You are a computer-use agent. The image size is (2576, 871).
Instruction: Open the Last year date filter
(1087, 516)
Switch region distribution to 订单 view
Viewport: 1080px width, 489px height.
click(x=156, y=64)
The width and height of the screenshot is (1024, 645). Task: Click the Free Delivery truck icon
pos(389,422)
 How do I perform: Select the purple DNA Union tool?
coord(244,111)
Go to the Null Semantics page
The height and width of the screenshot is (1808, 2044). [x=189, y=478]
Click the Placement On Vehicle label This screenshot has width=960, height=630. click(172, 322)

• GOAL OF THE EXERCISE
Can you return all of the data above, line for line and unchanged?

• ANSWER BELOW
You are a computer-use agent. The image size is (2576, 871).
Instruction: Open the Last year date filter
(1087, 516)
Switch region distribution to 订单 view
Viewport: 1080px width, 489px height.
click(x=156, y=64)
The width and height of the screenshot is (1024, 645). Task: Click the Free Delivery truck icon
pos(389,422)
 How do I perform: Select the purple DNA Union tool?
coord(244,111)
Go to the Null Semantics page
The height and width of the screenshot is (1808, 2044). [x=189, y=478]
Click the Placement On Vehicle label This screenshot has width=960, height=630. click(172, 322)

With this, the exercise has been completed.